I have gastroparesis. My main symptoms before treatment were sharp stomach pain, terrible bloating, gas that smelled like something rotten, and belches that would win a contest. I also had more trouble with dizziness and passing out for a few hours after eating. I tried a couple antibiotics that happen to help move food through faster, and they didn't help at all. My doctor does not want to put me on Reglan, because it can also mess with your autonomic system, potentially making my syncope worse. At my doctor's suggestion, I have cut out almost all fat, spices, and fiber out of my diet, and this has helped some. I no longer have the stomach pain, and the gas doesn't smell rotten any more. I have also had my dose of Mestinon increased for other reasons, and I think this helps as well, as it causes all muscles to contract more. I didn't have any trouble with my intestines when I was diagnosed 1.5 years ago, but they have definitely slowed down in the last 6 months.
Have you had a gastric emptying test done to confirm gastroparesis? I would have thought your doctor would order one as soon as he saw all that food sitting in your stomach. In addition to the massive discomfort it causes us, gastroparesis can also cause bezoars to form in your stomach. They are small stone-like accumulations of the undigested food that has been sitting around in your stomach, and they have to be removed surgically. They other problem, of course, is that if your stomach is totally full of food, any medication you're taking could also be sitting around in your stomach not doing you any good.
Agreeing w/ AireScottie,
Did your doc not order a Gastric Emptying Test to confirm? How is he basing his dx?
soley on the Endoscopy?
I was also dx w/ Gastro - Paresis several years ago. medication at that time I was taking was taken off the market by FDA? or by someone saying not safe.......Scottie do you remember the name of that med?
Anyhow, I had a lot of stomach problems but gastro doc just contributed them to IBS at first until I had actual test done.
I wish you well and hope that you can get some answers.
Oh ya, I stay clear from fried foods and anything w /a tomato base or tomato's period.
ex; pizza, spaghetti, and so on. While I do miss these foods, Not enough to deal with the sx they bring w/ it.
Thank you for your help. Yes, my GI said gastroparesis. I hadn't eaten for twelve hours before the test and he said there was a lot of food in there. This combined with my symptoms, led him to this dx. I have had the gastric emptying test nine years for another issue. As embarrassing as this is to admit - I hate eggs and can't imagine getting it down. I put the University of PA through hell trying to accomodate me. It was like a scene from a sitcom. Also, I cannot imagine the point, since obviously my food isn't moving in my stomach or intestines. I have heard people mention a pace maker for the stomach. At this point, I swear I would take a feeding tube and colostomy. I have so man issues with this disorder and not sure where to turn, knowing that a cure or reversal will never happen. I'm at my wits end and praying for a miracle.

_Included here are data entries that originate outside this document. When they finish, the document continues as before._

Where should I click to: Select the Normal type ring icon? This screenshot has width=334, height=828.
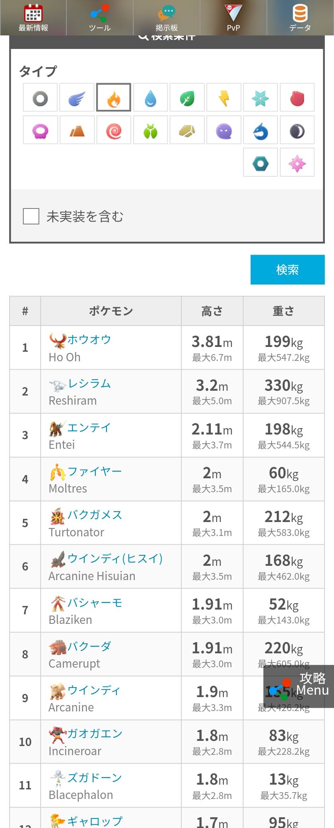[x=40, y=97]
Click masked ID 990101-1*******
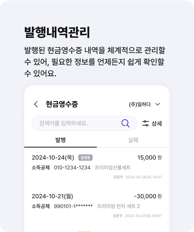The height and width of the screenshot is (232, 194). (73, 206)
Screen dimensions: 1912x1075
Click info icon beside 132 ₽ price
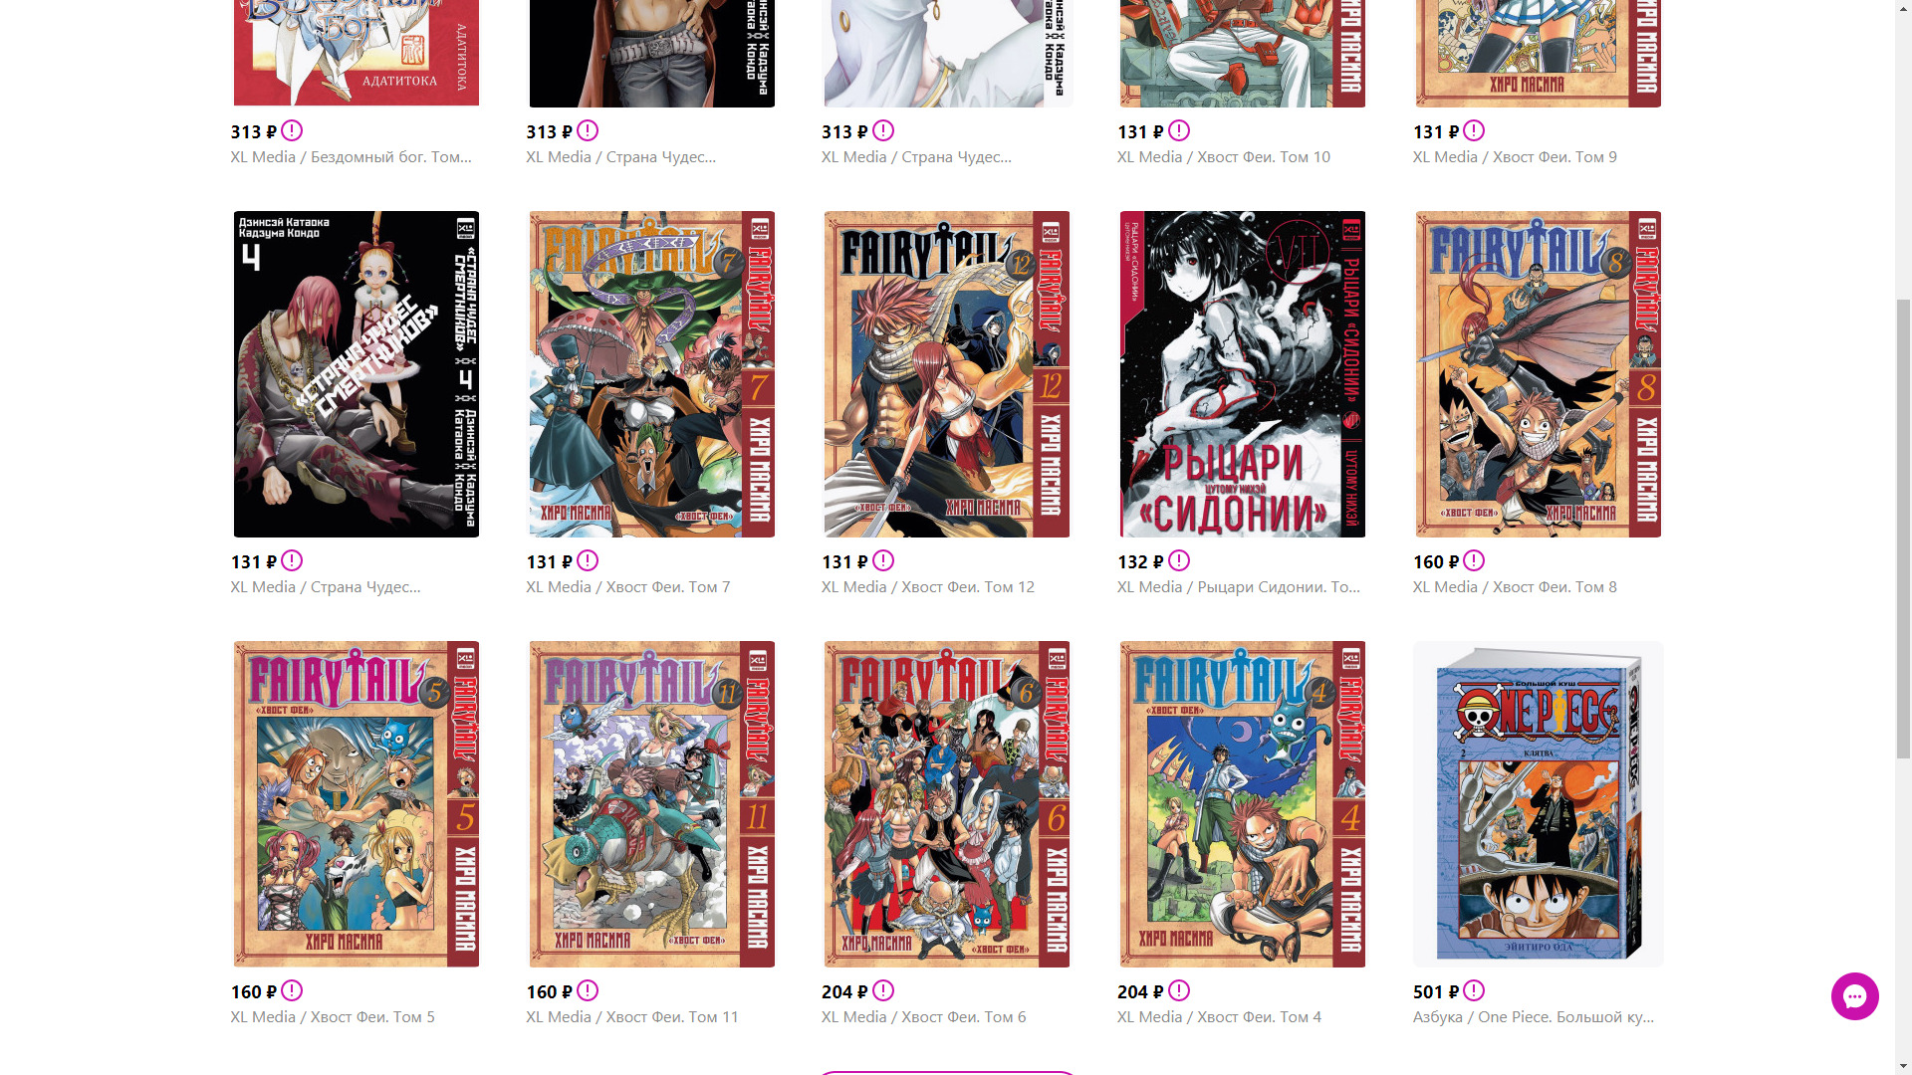(x=1179, y=560)

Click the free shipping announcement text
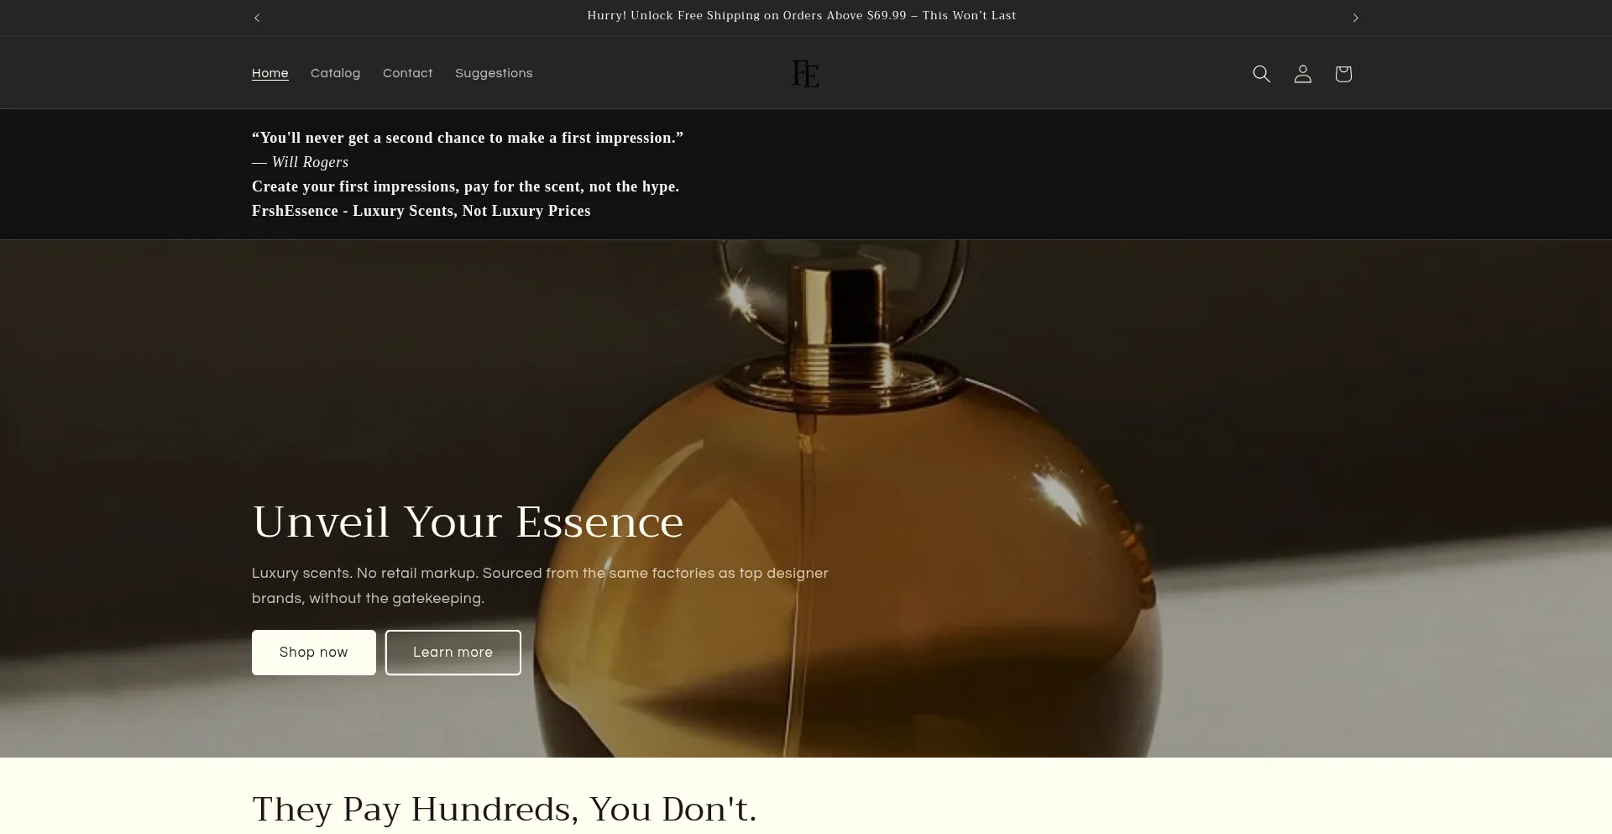pyautogui.click(x=802, y=15)
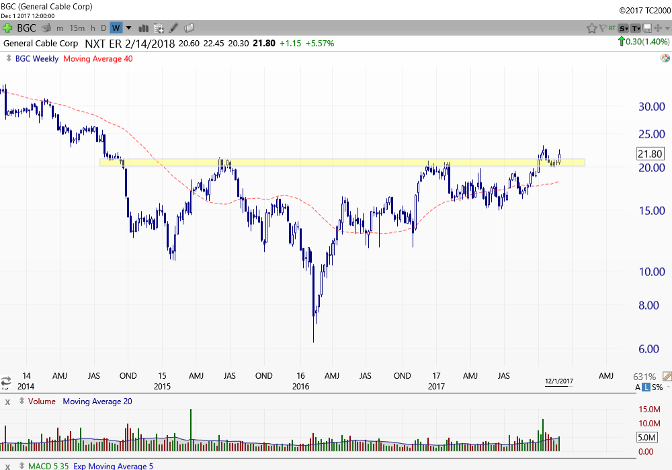The image size is (672, 470).
Task: Click the notes icon beside the pencil
Action: (189, 28)
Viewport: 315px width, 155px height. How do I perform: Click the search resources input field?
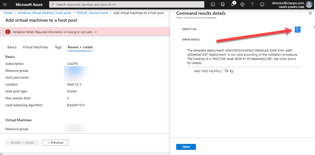[x=129, y=5]
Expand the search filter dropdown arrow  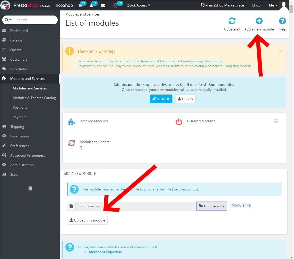pos(8,20)
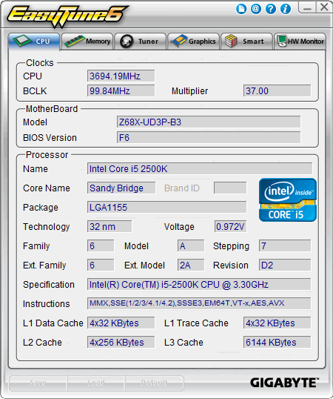
Task: Select the CPU tab
Action: point(34,42)
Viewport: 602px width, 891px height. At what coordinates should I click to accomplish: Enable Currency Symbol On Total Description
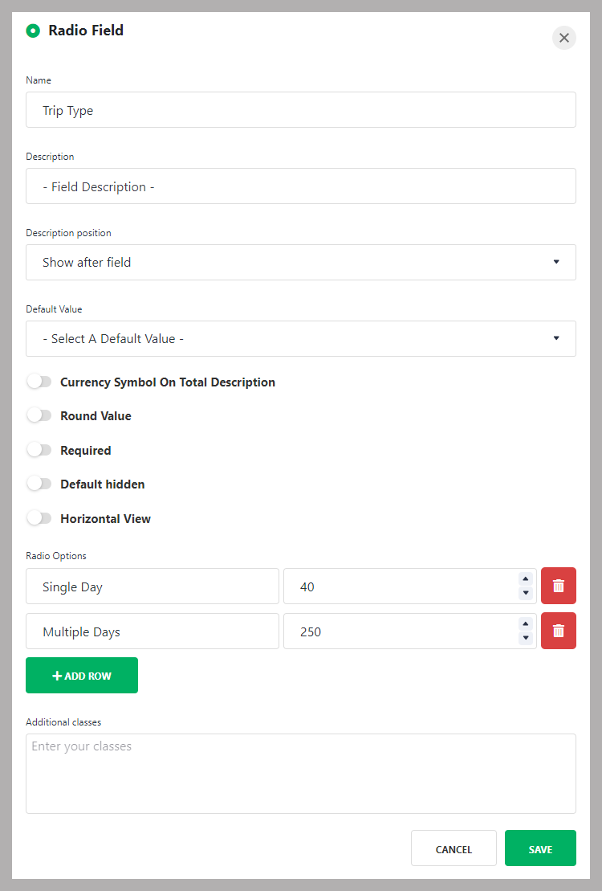[x=39, y=382]
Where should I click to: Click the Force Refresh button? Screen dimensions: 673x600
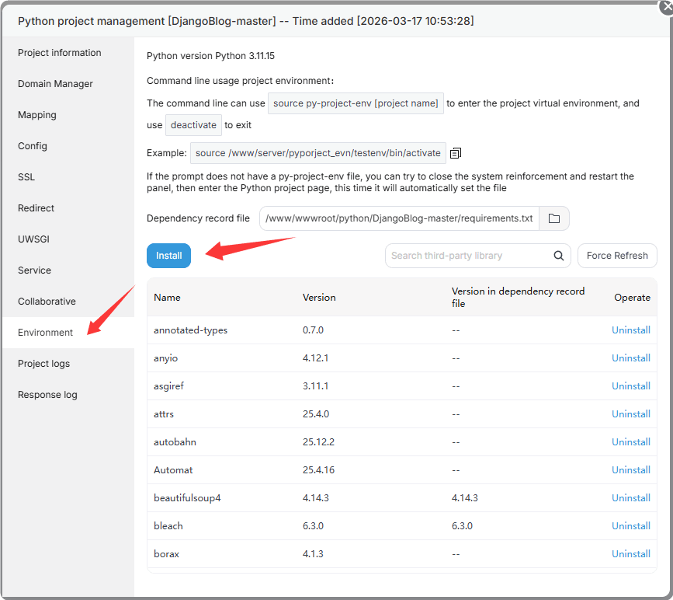[617, 256]
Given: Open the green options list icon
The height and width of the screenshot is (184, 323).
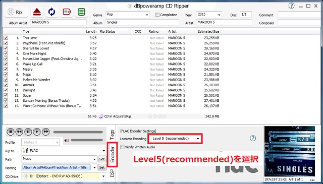Looking at the screenshot, I should click(82, 12).
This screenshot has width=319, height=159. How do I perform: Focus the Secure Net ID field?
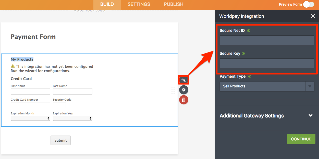267,40
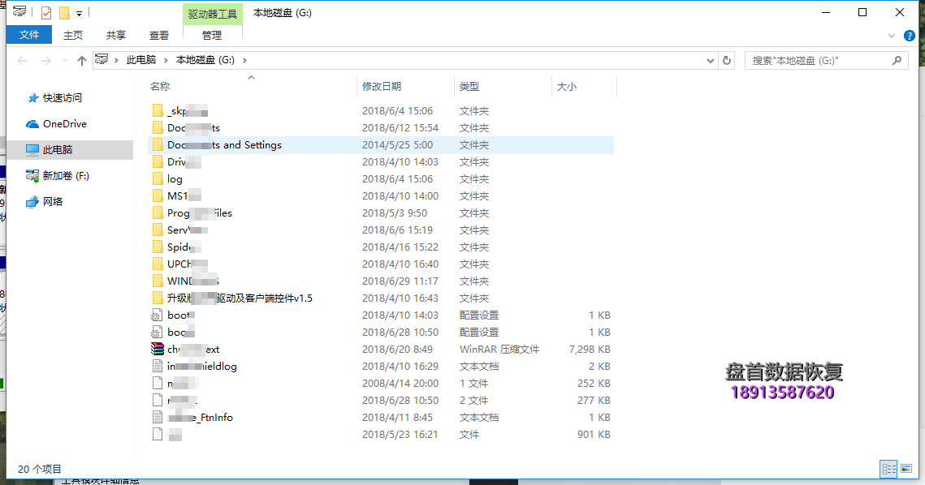Open the 文件 menu

tap(29, 35)
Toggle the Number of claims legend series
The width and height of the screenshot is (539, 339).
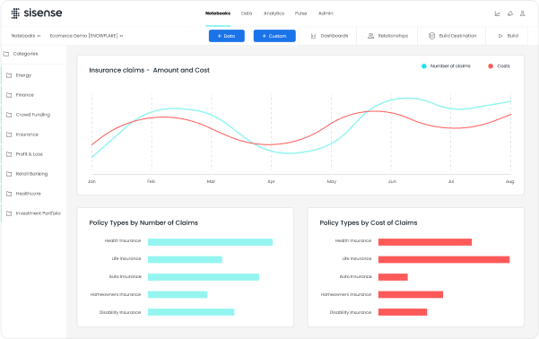coord(446,66)
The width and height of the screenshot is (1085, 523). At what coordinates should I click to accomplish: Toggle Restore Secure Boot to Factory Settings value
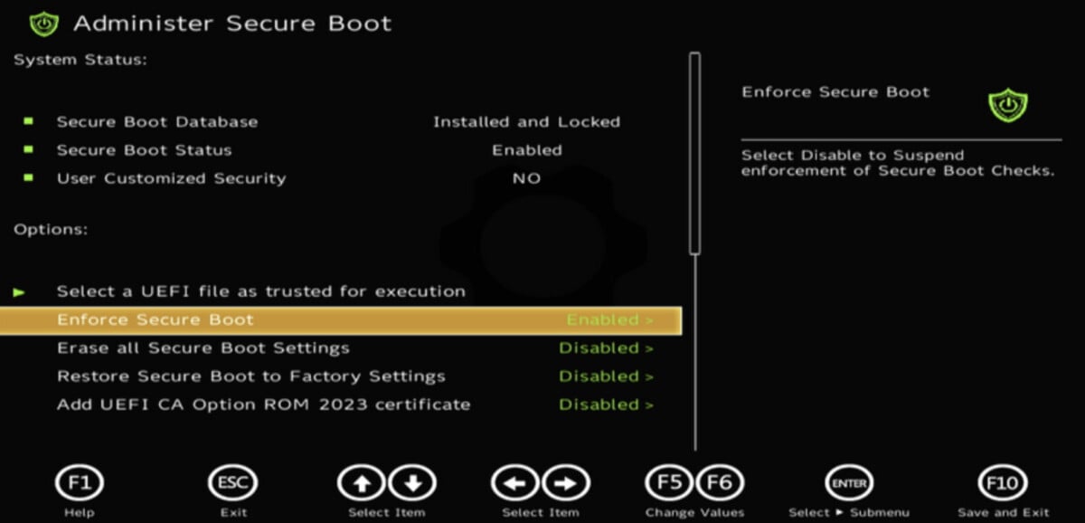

Yeah, that's a pretty good sign of gastroparesis! A pacemaker might be a good idea. What did the doc say? I had to start out by cutting ALL fiber from my diet, including fruit and veggies temporarily. Once the inflammation and excess food calmed down, I was able to add back pureed veggies. Have you tried modifying your diet yet? I know your case is more severe than mine, so it might not be enough.
I'm praying for you too!
Digestive symtoms seem to be one of the first signs that my nervous system is going out of whack. It just stops. I can't eat without pain. I am only having fluids right now. Shelley
Sorry to hear about your pain. How long have you been living on fluids? Can you give me examples of what fluids you are drinking, aside from water, coffee/tea and broth?
I have thought of giving that a try.